過去にし難かった人生の局面について教えてください。
思いがけない曲がり角。去年新卒の頃の話をした。教職志望志だったが不採用。夢見た道は、あっけなく閉ざされた。失意の中で進路を見直し、学部卒ながら研究職への就職活動に踏み出した。未知の世界に飛び込む不安と、挑戦への高揚。あの時の決断が、私の社会人としての第一歩だった。長いサラリーマン生活の最後の難局を書いてみよう。

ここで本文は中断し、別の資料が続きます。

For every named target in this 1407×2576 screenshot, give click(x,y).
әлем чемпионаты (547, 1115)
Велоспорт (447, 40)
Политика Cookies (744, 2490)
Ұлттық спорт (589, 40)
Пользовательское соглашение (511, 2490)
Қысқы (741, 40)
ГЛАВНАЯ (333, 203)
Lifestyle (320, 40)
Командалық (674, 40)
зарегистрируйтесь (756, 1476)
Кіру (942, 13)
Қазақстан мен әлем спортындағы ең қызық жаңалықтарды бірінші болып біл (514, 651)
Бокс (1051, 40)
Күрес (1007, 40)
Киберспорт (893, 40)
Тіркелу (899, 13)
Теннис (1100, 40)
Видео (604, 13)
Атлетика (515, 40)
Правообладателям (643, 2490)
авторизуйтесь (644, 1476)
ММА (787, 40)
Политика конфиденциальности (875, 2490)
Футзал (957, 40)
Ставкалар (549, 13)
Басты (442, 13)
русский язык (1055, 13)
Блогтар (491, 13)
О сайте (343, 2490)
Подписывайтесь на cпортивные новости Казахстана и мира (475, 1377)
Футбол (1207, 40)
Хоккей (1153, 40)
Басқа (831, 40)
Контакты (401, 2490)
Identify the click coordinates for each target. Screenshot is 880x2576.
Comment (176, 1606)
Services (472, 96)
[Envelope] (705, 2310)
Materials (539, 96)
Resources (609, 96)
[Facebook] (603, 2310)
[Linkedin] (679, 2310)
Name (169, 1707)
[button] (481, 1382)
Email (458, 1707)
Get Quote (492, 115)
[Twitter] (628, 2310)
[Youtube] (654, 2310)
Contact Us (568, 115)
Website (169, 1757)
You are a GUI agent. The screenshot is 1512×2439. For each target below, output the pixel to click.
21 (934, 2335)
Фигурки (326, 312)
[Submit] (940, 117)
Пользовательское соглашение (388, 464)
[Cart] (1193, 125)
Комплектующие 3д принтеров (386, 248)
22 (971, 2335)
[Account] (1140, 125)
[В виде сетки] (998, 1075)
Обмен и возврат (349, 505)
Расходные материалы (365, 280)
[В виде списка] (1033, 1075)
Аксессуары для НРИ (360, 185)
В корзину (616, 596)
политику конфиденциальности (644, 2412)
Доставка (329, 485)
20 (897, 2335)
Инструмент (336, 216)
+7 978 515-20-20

最後の会社組織とはやはり相容れなかった。初めての米国系企業だ。価値観の違い、理不尽な判断、そして最終的には黒字にもかかわらず、事業撤退という名のもとに人員整理が行われた。いわゆる「黒字解雇」だった。まぁ組織というものは、時に上辺だけを取り繕い、自社の利益だけを優先する。口では誠実さや信頼。実際には都合の良さが重視される現実。理不尽に晒され、不利益を被る。最後に体裁など考えず姑息な手段を取る。ご都合主義の正体を現す。そんな中一つの確信に至った。「もう、雇われ人には戻らない」と。
良いキッカケだった。起業の道を選んだ自らの価値観を信じ、自分の手で道を切り拓く覚悟を決めた。そして今、三年目を迎えている。これまでの経験のすべてが今の自分を形作っている。人生の難局は、時に人を試す。だが、それを越えた先には、確かな学びと成長があることを身をもって知った。芸術も良いもんだ。